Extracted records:
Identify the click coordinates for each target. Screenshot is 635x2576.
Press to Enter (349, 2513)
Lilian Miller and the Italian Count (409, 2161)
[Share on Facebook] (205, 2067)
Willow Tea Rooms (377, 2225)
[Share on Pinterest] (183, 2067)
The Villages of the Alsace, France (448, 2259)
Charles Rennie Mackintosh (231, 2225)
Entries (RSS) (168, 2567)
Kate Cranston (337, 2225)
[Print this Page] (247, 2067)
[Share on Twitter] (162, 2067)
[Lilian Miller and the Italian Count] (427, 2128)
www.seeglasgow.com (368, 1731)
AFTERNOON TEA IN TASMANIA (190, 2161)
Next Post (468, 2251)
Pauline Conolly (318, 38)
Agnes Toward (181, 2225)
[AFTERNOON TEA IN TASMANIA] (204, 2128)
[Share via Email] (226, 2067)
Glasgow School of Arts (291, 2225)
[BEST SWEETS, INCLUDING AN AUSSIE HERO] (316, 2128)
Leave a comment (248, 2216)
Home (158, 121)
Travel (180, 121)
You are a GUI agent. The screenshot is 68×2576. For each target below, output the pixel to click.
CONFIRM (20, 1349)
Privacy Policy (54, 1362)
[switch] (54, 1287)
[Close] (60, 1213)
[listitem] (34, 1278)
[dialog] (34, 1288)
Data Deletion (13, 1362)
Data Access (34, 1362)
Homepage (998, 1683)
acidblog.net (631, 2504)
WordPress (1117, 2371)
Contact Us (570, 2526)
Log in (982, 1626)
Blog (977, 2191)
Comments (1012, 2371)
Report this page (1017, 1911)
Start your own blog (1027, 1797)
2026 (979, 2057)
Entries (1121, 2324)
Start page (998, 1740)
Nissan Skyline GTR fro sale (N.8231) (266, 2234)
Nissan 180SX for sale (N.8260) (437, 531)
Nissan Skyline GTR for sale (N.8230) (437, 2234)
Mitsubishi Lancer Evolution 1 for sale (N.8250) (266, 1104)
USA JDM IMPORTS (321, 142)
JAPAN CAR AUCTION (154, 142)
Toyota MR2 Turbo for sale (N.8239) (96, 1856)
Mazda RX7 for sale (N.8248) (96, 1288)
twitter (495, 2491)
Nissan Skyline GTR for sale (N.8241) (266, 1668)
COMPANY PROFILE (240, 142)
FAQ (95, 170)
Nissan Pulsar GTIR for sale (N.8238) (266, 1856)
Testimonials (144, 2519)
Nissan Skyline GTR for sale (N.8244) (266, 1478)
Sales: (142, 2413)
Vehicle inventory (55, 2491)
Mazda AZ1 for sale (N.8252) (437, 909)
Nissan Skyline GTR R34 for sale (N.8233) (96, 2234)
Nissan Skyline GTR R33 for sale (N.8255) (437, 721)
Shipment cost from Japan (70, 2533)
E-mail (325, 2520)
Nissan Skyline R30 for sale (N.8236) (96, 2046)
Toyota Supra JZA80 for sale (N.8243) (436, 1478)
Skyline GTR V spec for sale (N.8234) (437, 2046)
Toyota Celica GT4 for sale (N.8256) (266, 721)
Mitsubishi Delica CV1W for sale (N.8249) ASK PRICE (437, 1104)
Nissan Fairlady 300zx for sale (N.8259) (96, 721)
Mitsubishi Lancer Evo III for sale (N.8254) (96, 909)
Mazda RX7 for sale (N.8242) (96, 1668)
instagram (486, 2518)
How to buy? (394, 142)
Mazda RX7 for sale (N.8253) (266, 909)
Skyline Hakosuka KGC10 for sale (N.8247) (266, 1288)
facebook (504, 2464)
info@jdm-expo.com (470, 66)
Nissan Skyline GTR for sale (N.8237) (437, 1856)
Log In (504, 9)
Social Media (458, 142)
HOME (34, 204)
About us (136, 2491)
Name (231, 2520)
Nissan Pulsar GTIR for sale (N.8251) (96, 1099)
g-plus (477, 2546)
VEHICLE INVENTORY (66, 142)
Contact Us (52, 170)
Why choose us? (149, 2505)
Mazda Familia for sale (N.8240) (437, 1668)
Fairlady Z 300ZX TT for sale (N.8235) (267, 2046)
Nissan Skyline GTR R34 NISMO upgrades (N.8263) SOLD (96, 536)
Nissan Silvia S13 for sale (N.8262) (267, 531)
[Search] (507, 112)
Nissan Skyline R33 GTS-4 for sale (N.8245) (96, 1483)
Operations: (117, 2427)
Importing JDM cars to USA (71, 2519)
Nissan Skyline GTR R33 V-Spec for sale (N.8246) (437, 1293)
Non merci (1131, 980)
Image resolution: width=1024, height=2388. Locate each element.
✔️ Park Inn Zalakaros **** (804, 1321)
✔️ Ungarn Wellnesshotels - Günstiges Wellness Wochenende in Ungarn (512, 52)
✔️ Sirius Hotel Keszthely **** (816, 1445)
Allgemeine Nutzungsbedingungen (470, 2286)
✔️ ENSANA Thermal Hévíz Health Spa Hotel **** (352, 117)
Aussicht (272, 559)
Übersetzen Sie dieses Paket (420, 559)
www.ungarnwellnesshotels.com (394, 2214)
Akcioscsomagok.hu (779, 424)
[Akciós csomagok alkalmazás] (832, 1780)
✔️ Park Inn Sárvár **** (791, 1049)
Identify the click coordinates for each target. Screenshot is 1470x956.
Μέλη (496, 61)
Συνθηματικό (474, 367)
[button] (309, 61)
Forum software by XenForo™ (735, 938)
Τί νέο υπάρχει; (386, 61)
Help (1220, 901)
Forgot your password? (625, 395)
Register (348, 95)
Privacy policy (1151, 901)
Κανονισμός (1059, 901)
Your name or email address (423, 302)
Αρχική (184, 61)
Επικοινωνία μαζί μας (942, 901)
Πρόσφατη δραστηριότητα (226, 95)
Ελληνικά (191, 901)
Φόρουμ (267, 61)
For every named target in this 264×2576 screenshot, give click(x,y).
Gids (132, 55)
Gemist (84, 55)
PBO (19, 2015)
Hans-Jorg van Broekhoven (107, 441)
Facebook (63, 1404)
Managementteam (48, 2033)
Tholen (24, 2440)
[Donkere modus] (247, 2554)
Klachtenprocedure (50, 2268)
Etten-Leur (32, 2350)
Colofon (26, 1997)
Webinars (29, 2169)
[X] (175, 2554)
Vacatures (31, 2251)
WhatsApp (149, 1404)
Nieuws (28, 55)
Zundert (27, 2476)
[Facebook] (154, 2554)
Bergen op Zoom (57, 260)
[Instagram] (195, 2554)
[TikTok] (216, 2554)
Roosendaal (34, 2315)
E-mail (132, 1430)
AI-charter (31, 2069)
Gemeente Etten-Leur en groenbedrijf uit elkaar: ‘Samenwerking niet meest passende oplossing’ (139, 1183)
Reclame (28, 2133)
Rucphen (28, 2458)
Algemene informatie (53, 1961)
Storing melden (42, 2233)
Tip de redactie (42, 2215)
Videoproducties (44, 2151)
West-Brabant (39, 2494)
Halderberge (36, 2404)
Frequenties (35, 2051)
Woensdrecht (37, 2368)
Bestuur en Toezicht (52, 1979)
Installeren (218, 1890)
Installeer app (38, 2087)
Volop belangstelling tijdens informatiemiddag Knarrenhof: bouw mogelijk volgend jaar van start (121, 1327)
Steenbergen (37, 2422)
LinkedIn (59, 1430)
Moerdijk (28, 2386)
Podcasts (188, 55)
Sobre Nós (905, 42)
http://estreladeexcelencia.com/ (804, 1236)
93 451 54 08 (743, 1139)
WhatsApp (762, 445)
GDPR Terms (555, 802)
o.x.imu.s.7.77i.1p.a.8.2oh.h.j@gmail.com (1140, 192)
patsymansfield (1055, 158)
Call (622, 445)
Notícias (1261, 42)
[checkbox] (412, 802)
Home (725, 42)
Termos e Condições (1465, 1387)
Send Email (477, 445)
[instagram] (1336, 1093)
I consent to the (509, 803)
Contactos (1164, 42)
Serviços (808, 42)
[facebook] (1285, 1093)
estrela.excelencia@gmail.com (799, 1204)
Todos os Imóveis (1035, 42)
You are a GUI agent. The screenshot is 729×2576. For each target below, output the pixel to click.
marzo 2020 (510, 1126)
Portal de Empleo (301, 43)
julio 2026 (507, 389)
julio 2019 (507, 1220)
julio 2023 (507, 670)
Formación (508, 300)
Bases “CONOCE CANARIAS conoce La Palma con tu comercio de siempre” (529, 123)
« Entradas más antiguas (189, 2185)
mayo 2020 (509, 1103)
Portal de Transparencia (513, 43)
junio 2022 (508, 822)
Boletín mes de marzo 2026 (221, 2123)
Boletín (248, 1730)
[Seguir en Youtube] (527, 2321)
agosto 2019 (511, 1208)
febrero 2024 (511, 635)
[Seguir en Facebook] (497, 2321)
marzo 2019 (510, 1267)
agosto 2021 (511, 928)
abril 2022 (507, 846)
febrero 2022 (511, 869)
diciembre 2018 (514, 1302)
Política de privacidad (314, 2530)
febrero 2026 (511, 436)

- **Task**
Identify the lines in the entries that hold "TASMANIA" and return each one.

- **Answer area**
AFTERNOON TEA IN TASMANIA (190, 2161)
[AFTERNOON TEA IN TASMANIA] (204, 2128)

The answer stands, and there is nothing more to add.